What are some of Carnap's examples of semantic rules? (Where English is both the object and metalanguage):
-'Chicago' designates Chicago etc.
-The truth-tables for the usual propositional connectives

Now I want to know what Quine finds unacceptable (unclear, unexplained, 'unintelligible' he says elsewhere in "Two Dogmas") about Carnap's characterization of semantic rules. This isn't just a matter of my pounding or kicking the table and saying 'I really do understand them' -- rather, it seems to me that if Quine is right that these things are unclear, then logic (at least logic that is not purely syntactic/ proof-theoretic) is unclear. In order to specify an artificial language in model-theoretic terms at all, we need to be able to say things like "Modus Ponens is an inference rule in such-and-such language" -- and if that is not clear, then logicans working in model theory are stumbling around in an unintelligible haze. If we cannot (intelligibly) lay down/ identify semantical rules such as this one and the others Carnap mentions, then the logician cannot (intelligibly) specify interpreted languages to study.
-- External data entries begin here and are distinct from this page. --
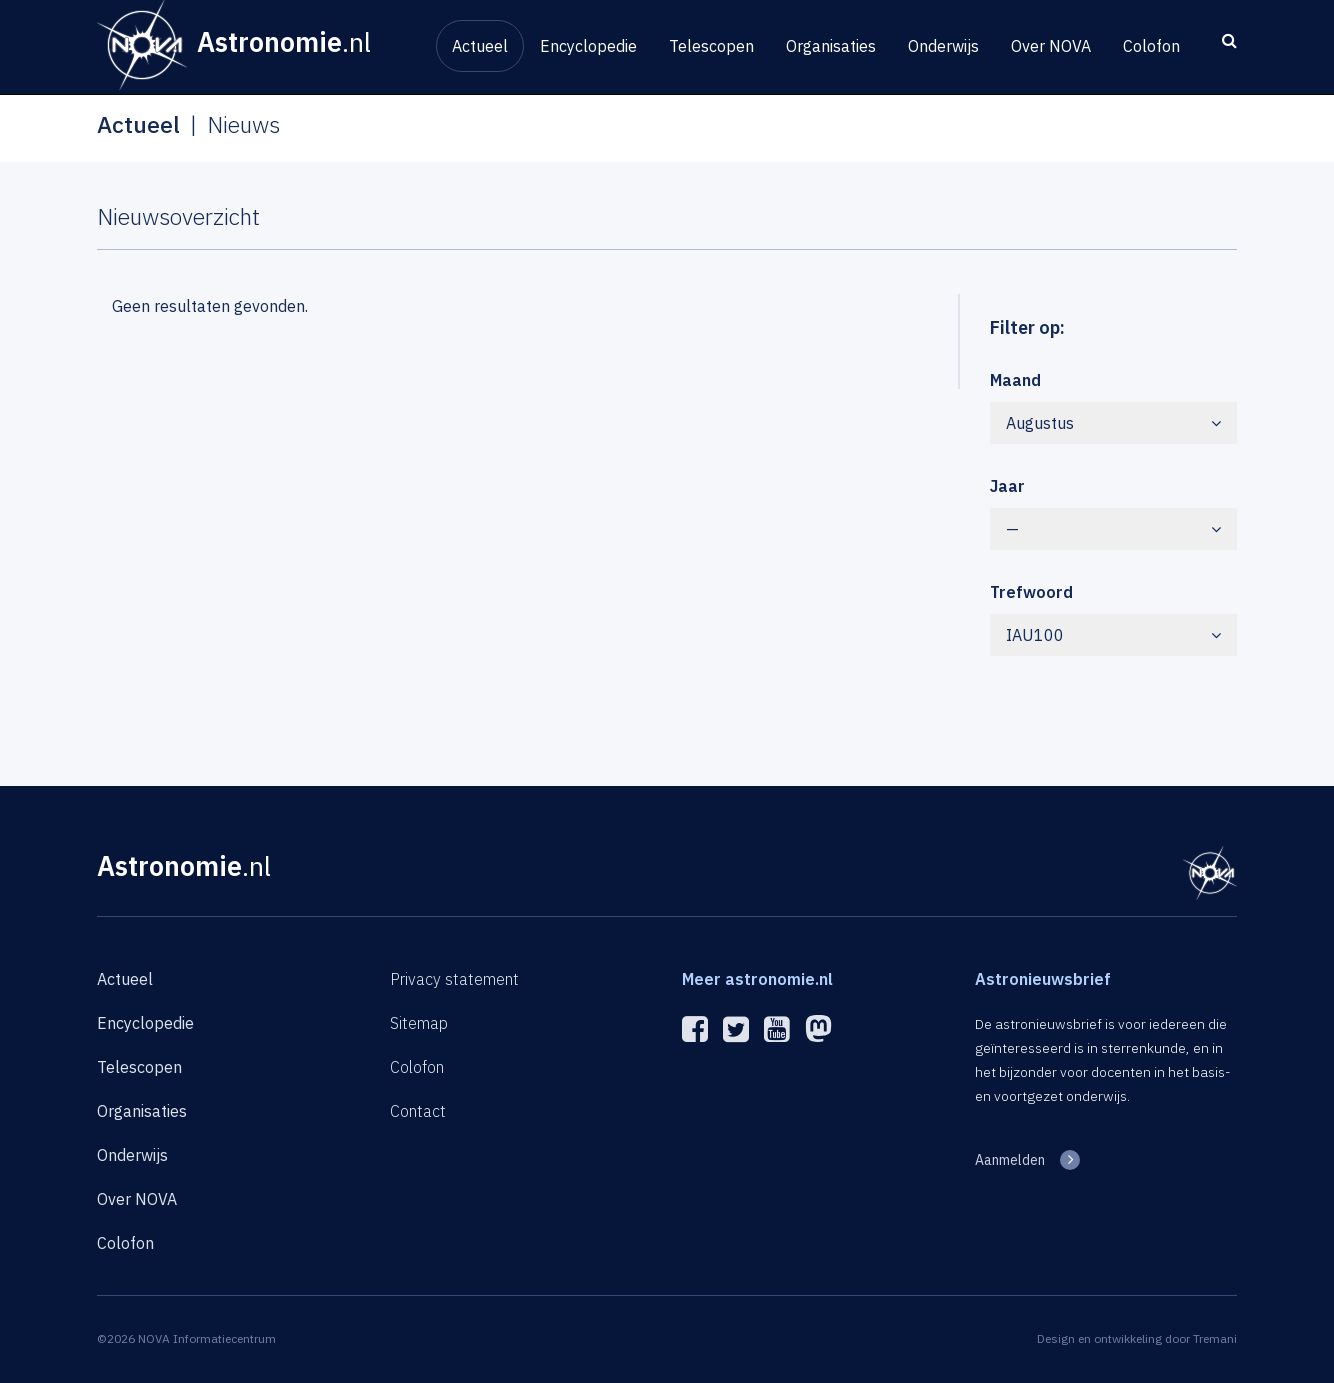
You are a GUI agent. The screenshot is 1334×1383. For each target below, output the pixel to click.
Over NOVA (1051, 46)
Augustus (1114, 423)
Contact (418, 1111)
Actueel (480, 46)
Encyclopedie (588, 46)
Thus concludes my main rant. A couple further things should be said before signing off, though. First: Quine, in "Notes on the Theory of Reference" and elsewhere, says that "'Chicago' designates Chicago," "'Snow is white' is true iff snow is white" and the like are basically comprehensible (p.138 in From a Logical PoV). That this is in tension with Quine's criticism in "Two Dogmas" has been pointed out (in different terms) already, by Marian David in Nous 1996. Second, there is one real difference between the semantic rules Carnap uses and the ones Quine favors and we usually use today, pertaining to hte interpretation of predicates and relation letters. Carnap sets up the following as a semantic rule: 'Blue' designates the property of being blue.
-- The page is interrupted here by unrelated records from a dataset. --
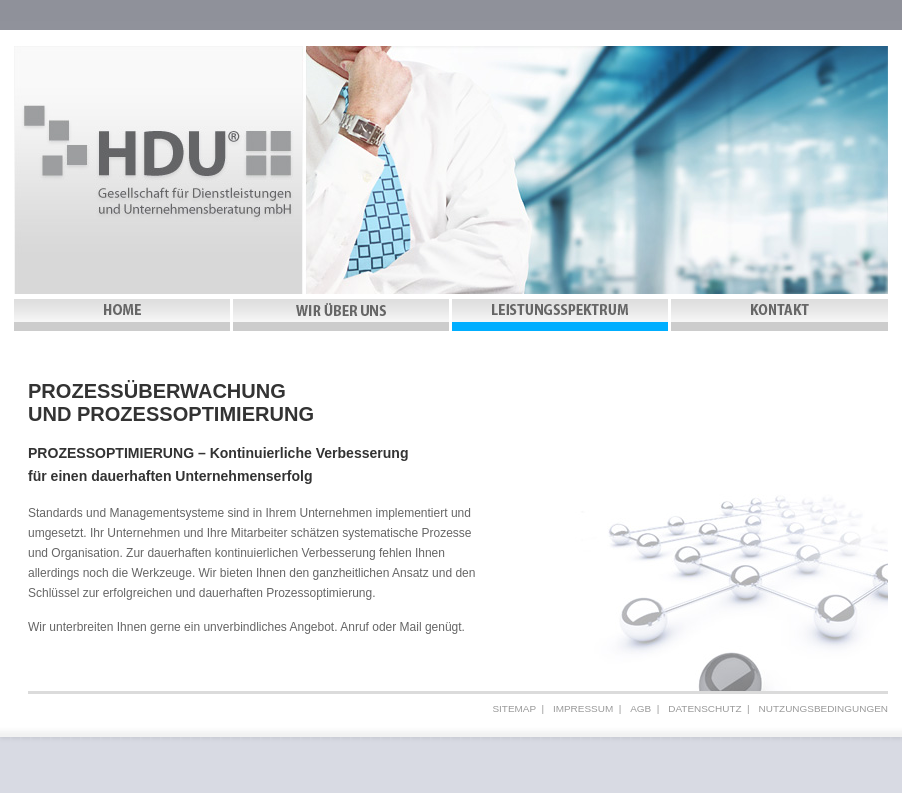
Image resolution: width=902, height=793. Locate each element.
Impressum (583, 708)
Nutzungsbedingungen (823, 708)
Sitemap (514, 708)
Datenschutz (704, 708)
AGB (640, 708)
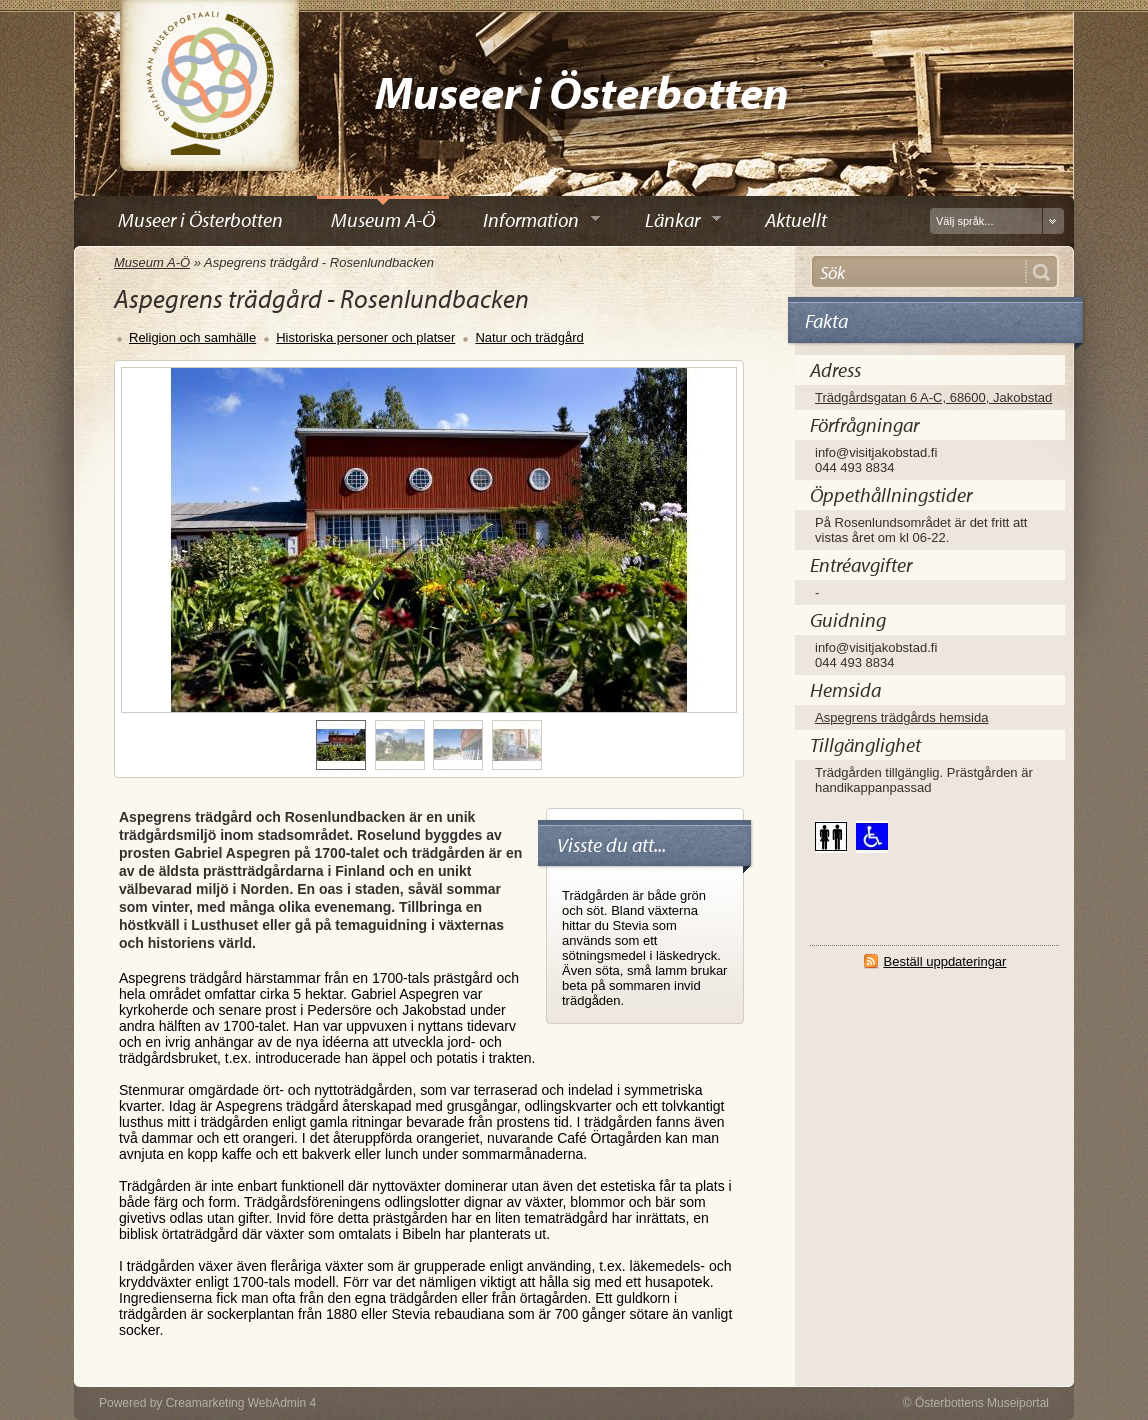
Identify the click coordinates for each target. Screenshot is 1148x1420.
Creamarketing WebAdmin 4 (241, 1403)
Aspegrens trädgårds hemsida (901, 717)
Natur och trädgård (529, 337)
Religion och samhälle (192, 337)
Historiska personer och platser (365, 337)
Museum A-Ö (152, 262)
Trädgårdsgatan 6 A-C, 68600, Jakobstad (933, 397)
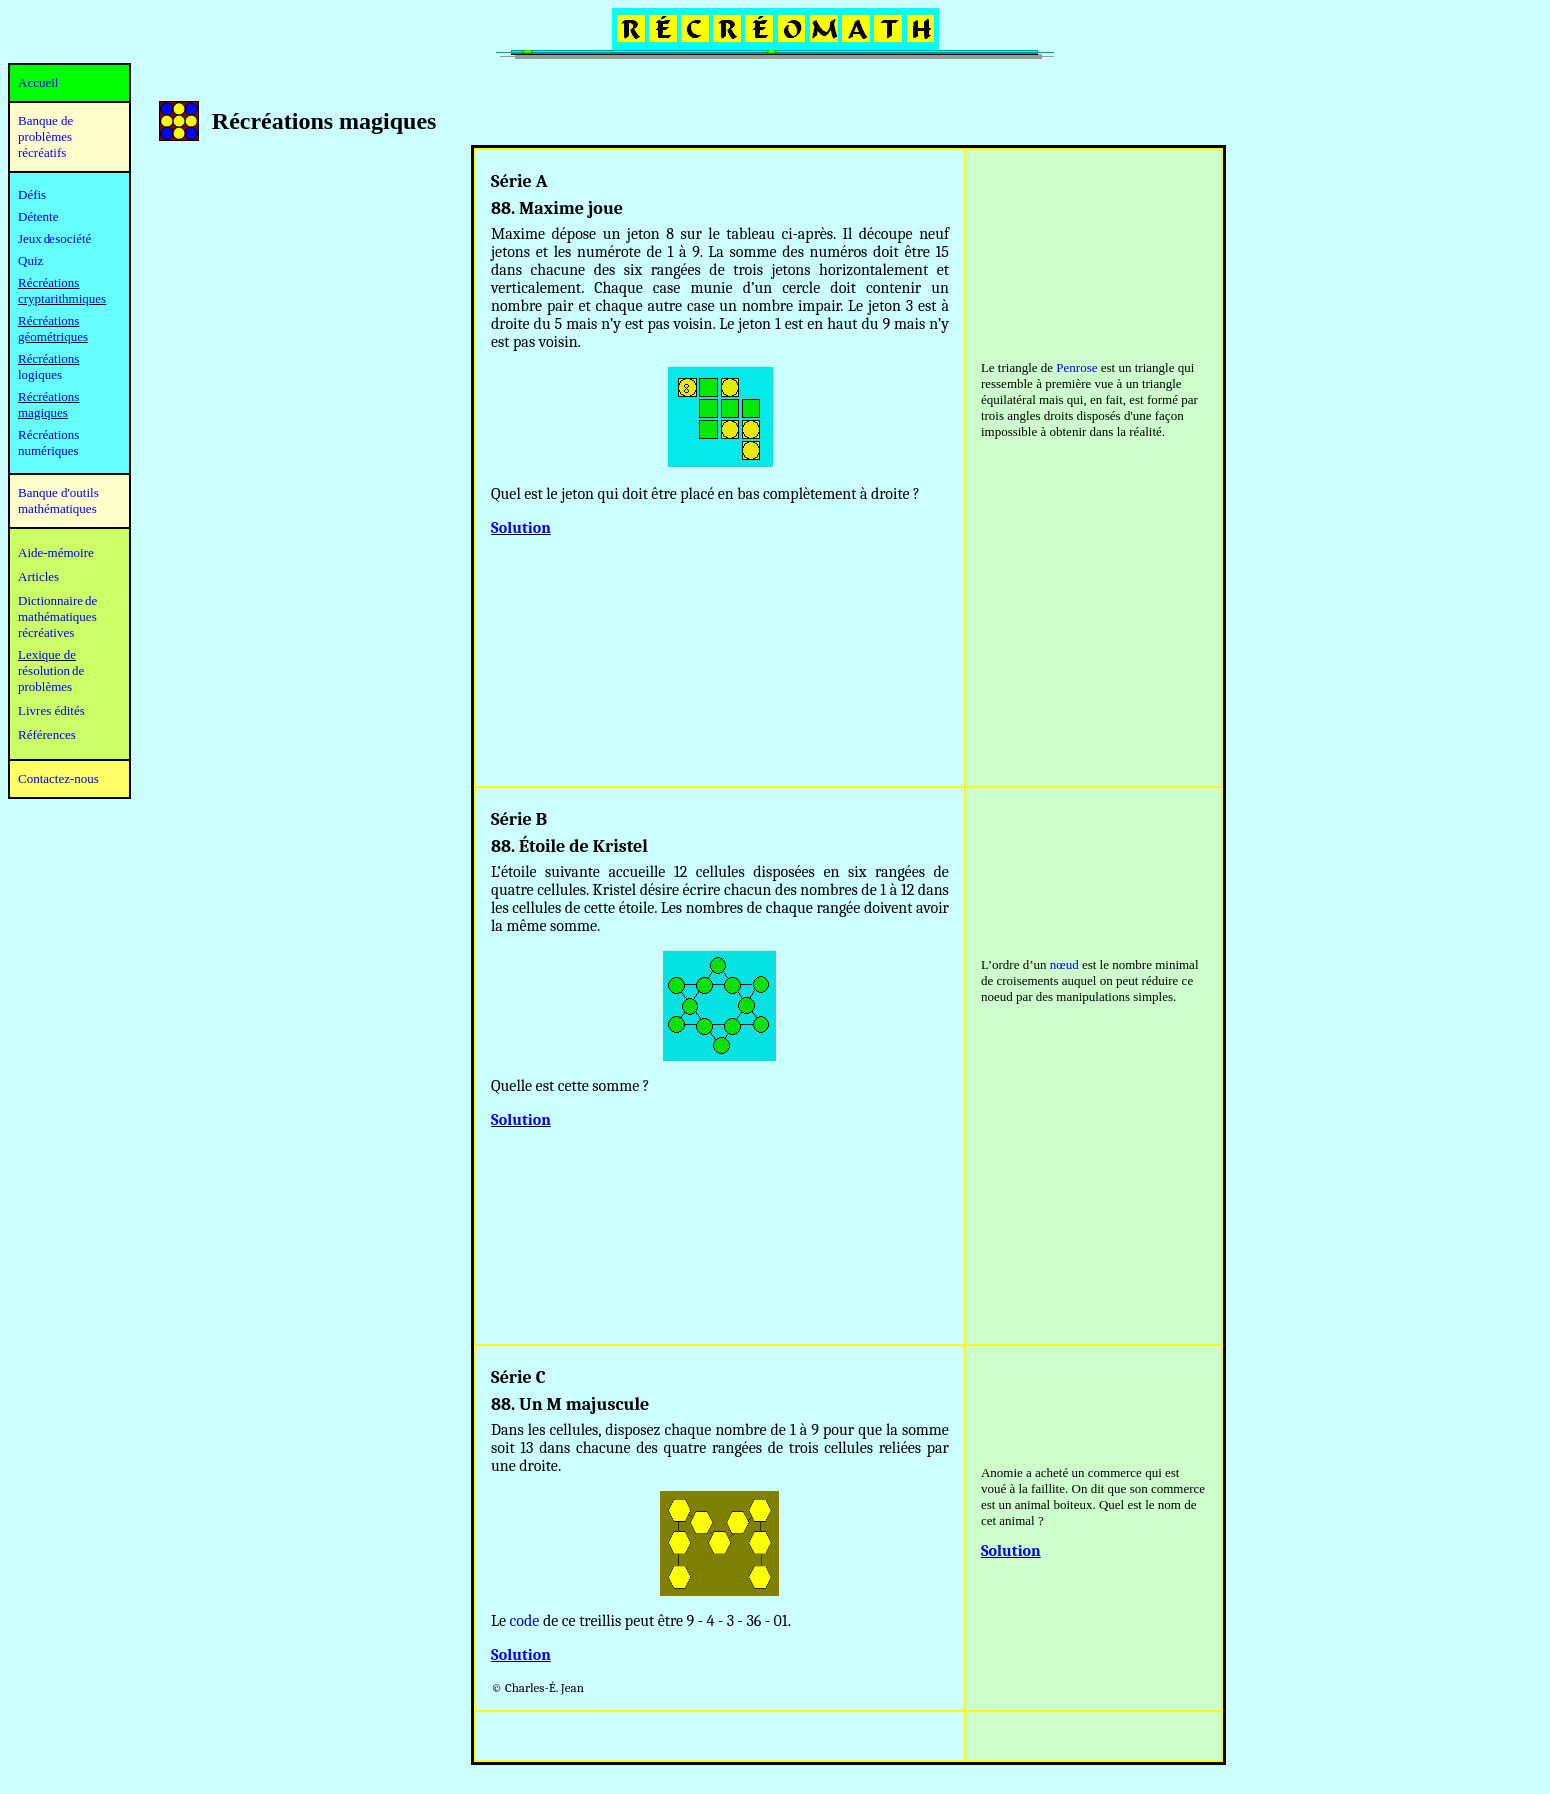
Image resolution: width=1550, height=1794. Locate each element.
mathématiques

And here Quine would have a (more) direct disagreement with Carnap: Quine rejects intensional languages in general, and properties (for Carnap) are to be understood intensionally. So to generate a clean Quinean argument against semantic rules from the above quotation, we can fall back on Quine's rejection of non-extensional discourse as unclear and unintelligible. But this view of Quine's has won far fewer supporters than his rejection of the analytic-synthetic distinction.